7 Have ye any that are sick among you? Bring them hither. Have ye any that are lame, or blind, or halt, or maimed, or leprous, or that are withered, or that are deaf, or that are afflicted in any manner? Bring them hither and I will heal them, for I have compassion upon you; my bowels are filled with mercy.
8 For I perceive that ye desire that I should show unto you what I have done unto your brethren at Jerusalem, for I see that your faith is sufficient that I should heal you.

When Zion was built, Christ came down and lived among them before they were taken to heaven.

Surely he healed their afflicted just as among the Nephites and in Jerusalem. Surely they were raised up as calves in the stall. A fallen world was not worthy of them, and they were taken to heaven only to return when Zion is again built on the earth and when the earth itself will be redeemed and become again the glorified paradise it was before the fall.

The lesson here is that the suffering of a fallen world is not a necessity. In fact, when a people build Zion, the Lord eventually frees them from such pains and afflictions.

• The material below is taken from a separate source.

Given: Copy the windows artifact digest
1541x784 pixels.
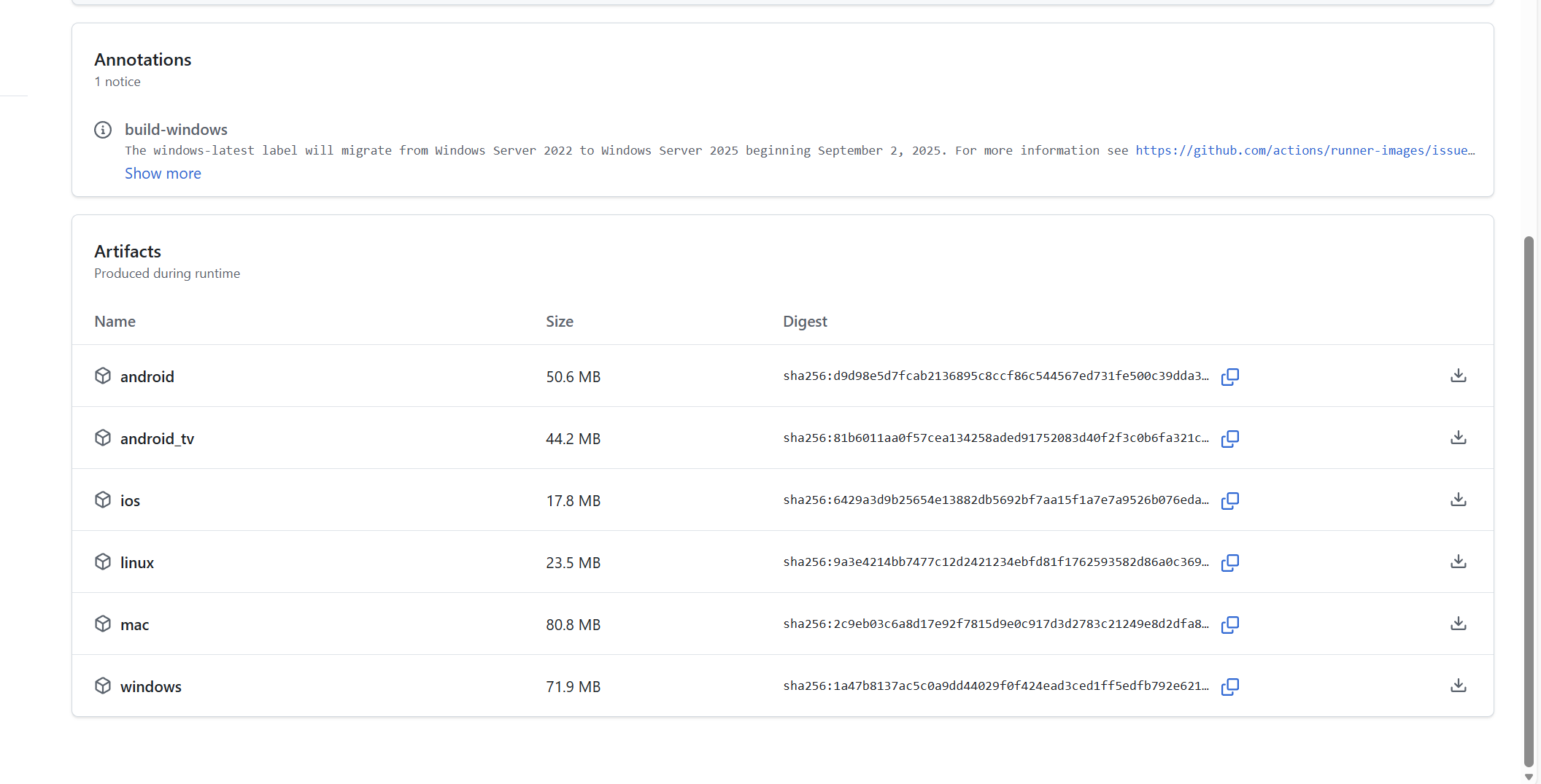Looking at the screenshot, I should pyautogui.click(x=1229, y=686).
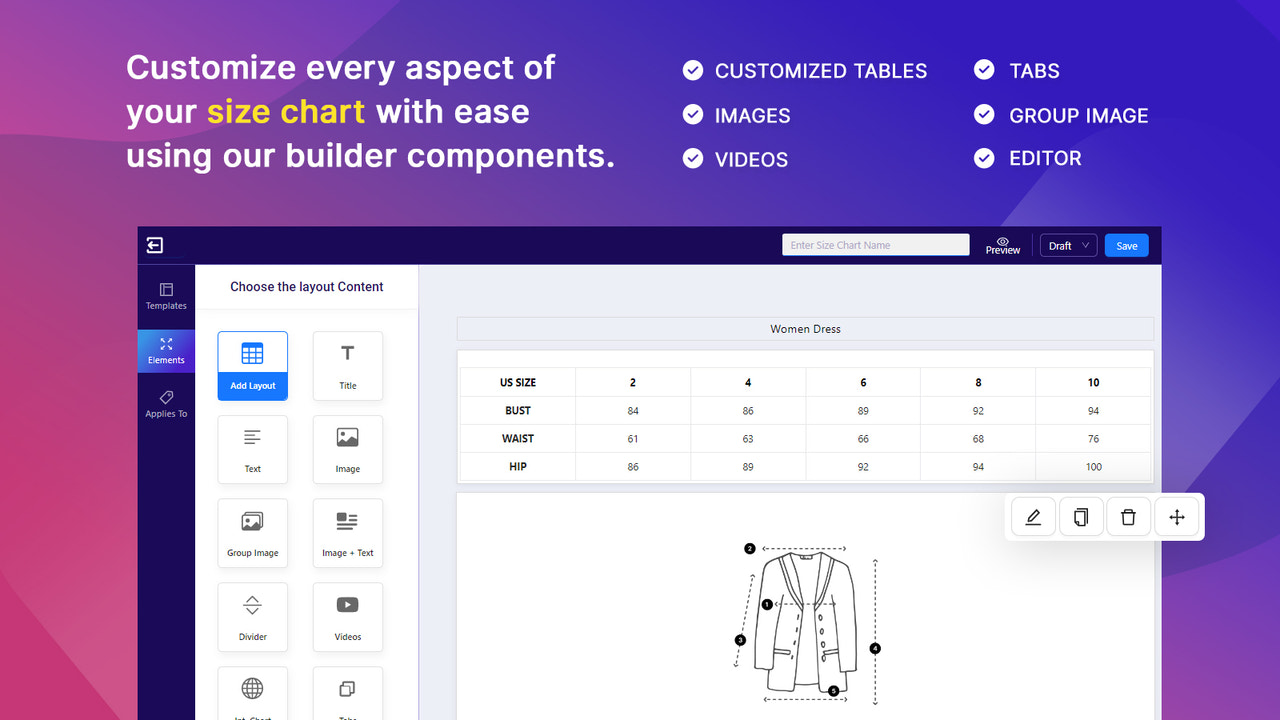Select the edit pencil icon on the toolbar

coord(1033,516)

The afflictions of the fall are a reminder, a prick, a thorn to remind us what we have fallen from, and what it will mean to us to truly repent and live up to what the Lord desires for his people.

This is no hypothetical scenario. It is what happened to the people of the city of Enoch.

It is what happened to the people of Melchizedek, and that is why we call the Melchizedek priesthood after his name. We use his name to remind of us of what Melchizedek did with a city full of all manner of wickedness.

And it will happen again before Christ returns. It is our own, known destiny when we will but repent and live up to it.